Filter these entries down to lines holding "computer".

--- Given records ---

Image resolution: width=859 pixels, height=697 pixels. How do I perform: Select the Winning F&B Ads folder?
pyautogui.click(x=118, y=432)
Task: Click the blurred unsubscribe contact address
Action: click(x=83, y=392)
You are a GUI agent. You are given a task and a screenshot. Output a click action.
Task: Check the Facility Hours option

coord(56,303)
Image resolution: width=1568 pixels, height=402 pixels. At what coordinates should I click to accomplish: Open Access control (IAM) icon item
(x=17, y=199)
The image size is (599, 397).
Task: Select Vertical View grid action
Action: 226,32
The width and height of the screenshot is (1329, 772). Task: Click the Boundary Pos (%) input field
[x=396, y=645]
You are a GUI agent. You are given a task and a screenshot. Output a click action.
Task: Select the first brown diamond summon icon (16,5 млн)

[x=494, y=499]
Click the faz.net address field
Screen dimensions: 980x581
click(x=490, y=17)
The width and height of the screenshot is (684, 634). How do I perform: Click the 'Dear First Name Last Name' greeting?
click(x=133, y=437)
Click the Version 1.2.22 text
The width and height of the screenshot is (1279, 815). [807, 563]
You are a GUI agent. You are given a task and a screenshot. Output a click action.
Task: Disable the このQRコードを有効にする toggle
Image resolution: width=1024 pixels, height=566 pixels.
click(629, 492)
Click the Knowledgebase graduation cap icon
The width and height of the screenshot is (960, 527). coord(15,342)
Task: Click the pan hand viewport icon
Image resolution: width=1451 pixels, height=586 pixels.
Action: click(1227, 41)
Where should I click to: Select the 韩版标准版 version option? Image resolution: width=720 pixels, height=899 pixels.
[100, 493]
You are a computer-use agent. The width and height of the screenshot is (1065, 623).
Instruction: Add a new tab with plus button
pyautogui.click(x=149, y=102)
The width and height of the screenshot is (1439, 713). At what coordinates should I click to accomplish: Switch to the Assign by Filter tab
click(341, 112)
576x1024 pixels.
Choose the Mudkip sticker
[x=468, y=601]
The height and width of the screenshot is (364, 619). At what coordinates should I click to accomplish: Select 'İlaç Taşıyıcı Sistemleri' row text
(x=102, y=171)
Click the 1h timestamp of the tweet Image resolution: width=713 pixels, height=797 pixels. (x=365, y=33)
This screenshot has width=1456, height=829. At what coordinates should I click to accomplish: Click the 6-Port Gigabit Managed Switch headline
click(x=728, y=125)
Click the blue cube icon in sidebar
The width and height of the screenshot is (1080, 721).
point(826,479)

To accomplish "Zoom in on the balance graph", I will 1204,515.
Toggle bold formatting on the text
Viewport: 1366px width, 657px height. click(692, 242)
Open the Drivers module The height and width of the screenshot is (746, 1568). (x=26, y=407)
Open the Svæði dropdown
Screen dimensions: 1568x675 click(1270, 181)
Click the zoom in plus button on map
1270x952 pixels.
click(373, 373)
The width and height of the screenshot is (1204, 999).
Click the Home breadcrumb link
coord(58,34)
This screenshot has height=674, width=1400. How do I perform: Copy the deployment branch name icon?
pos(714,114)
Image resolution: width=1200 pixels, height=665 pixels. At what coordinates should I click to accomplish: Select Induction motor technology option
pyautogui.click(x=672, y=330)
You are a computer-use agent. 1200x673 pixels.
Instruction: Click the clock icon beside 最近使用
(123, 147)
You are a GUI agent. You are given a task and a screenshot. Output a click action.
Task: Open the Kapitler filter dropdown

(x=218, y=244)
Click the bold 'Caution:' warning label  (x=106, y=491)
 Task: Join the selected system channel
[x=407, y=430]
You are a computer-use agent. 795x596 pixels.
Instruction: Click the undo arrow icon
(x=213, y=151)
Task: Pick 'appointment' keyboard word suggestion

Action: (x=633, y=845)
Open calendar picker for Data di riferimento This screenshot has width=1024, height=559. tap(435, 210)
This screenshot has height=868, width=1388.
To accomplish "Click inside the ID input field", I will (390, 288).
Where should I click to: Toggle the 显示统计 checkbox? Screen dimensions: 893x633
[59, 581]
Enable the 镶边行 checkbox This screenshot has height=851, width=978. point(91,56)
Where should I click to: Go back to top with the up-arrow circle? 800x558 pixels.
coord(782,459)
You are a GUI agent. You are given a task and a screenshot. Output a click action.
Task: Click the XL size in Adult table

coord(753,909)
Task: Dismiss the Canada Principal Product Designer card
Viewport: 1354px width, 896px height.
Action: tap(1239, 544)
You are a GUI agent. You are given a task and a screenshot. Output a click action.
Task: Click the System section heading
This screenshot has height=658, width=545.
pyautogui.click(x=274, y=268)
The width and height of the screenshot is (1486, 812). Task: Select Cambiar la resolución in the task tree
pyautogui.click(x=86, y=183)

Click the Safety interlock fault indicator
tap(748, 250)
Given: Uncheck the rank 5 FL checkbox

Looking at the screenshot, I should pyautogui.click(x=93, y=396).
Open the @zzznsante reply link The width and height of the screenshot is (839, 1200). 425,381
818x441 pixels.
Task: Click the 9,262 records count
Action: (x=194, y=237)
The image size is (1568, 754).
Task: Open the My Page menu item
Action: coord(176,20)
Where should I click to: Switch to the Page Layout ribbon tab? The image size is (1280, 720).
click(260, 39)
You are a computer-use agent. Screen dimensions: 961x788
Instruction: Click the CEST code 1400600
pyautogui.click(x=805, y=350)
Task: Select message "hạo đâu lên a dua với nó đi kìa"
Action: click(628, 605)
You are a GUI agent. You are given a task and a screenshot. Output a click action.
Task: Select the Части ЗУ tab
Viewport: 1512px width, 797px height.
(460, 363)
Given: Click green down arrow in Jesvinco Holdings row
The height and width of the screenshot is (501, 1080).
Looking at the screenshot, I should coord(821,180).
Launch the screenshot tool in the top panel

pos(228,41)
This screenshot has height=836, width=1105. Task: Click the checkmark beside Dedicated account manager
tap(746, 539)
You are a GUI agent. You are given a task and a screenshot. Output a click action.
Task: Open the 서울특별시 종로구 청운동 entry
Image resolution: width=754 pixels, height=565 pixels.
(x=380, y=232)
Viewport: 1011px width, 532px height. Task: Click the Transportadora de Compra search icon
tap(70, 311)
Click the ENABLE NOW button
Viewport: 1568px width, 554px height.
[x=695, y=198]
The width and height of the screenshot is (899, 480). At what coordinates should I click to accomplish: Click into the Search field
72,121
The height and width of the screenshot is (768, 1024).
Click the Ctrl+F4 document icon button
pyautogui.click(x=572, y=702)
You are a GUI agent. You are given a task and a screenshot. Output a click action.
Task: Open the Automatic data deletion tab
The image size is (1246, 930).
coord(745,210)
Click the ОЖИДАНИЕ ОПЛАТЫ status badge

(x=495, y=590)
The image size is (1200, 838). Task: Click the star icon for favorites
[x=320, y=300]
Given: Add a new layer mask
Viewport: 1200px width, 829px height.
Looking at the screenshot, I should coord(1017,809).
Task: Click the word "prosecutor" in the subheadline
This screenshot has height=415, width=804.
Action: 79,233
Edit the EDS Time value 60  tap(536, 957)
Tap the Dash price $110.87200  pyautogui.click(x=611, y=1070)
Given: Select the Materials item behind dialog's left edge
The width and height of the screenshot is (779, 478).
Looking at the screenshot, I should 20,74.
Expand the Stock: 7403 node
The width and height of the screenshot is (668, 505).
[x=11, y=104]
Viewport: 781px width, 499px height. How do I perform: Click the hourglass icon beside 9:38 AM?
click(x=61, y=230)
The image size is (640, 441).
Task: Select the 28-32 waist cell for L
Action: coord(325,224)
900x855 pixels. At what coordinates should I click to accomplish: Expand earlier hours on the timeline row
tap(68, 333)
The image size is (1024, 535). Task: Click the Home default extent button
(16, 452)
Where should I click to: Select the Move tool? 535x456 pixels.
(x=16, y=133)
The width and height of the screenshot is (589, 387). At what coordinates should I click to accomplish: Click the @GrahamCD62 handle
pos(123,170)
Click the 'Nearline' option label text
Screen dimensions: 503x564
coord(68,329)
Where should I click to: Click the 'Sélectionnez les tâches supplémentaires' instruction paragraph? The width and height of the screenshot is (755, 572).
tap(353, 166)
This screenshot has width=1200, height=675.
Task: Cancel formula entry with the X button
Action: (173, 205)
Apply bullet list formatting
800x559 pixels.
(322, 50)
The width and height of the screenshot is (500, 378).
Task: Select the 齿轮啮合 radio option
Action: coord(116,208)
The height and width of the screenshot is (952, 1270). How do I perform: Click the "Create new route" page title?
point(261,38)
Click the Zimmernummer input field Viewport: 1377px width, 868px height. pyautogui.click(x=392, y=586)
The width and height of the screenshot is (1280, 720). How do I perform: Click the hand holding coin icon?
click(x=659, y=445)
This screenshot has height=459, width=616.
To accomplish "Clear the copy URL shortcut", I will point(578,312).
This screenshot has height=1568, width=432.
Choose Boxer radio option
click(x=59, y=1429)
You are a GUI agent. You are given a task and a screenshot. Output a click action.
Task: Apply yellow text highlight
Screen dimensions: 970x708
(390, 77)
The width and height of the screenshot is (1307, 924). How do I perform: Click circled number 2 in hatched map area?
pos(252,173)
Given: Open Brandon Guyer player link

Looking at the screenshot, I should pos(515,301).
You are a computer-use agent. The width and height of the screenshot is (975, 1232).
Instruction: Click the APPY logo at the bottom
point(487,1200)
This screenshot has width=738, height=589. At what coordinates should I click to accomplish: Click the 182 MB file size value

---

→ Output for this task
You are a computer-use agent. The width and height of the screenshot is (1065, 623).
You are a computer-use agent. 1200x673 pixels.
You are a computer-use agent. 795x596 pixels.
You are a computer-use agent. Screen dimensions: 961x788
You are a computer-use agent. The width and height of the screenshot is (975, 1232).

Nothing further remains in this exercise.